Member of Parliament for Fraser Valley East
- In office 4 September 1984 – 25 October 1993
- Preceded by: Alexander Bell Patterson
- Succeeded by: Chuck Strahl

Personal details
- Born: Douglas Ross Belsher 19 January 1933 Kincaid, Saskatchewan, Canada
- Died: 12 December 2003 (aged 70) Abbotsford, British Columbia, Canada
- Political party: Progressive Conservative
- Education: University of Saskatchewan

= Ross Belsher =

Canadian politician

Douglas Ross Belsher (19 January 1933 - 12 December 2003) was a Canadian politician and businessman who served as a member of the House of Commons of Canada.
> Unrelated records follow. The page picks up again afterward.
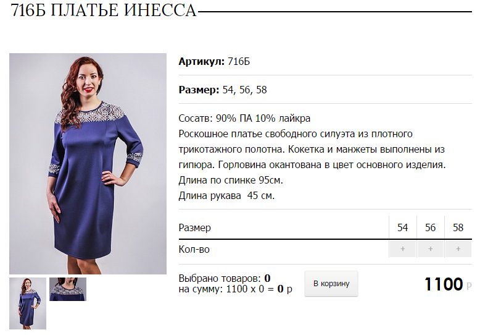Click the Размер table row label
The height and width of the screenshot is (335, 480).
[x=195, y=228]
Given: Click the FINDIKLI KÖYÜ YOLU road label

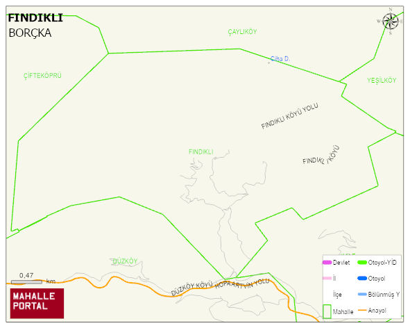Looking at the screenshot, I should tap(290, 116).
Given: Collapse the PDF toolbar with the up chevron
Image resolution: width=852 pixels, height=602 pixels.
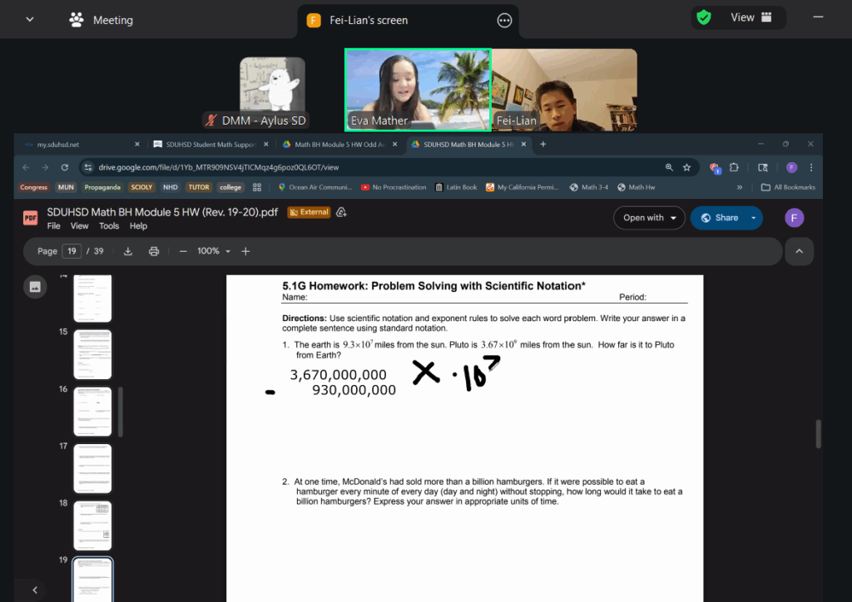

His career included managing Eaton's stores at various British Columbia locations.

== Early life ==
Belsher was born in Kincaid, Saskatchewan, and raised on his family's farm in McCord. He graduated from Luther College and earned a diploma from the University of Saskatchewan College of Agriculture.

== Career ==
Belsher represented the British Columbia riding of Fraser Valley East where he was first elected in the 1984 federal election and re-elected in 1988, becoming a member in the 33rd and 34th Canadian Parliaments. During his tenure, he also served as parliamentary secretary to the minister of fisheries and oceans.

Belsher left federal politics in the 1993 federal election when he was defeated by Chuck Strahl of the Reform Party of Canada.

== Personal life ==
Belsher died of cancer at the Abbotsford Regional Hospital and Cancer Centre in 2003. He was a member of the Alliance World Fellowship, an evangelical denomination.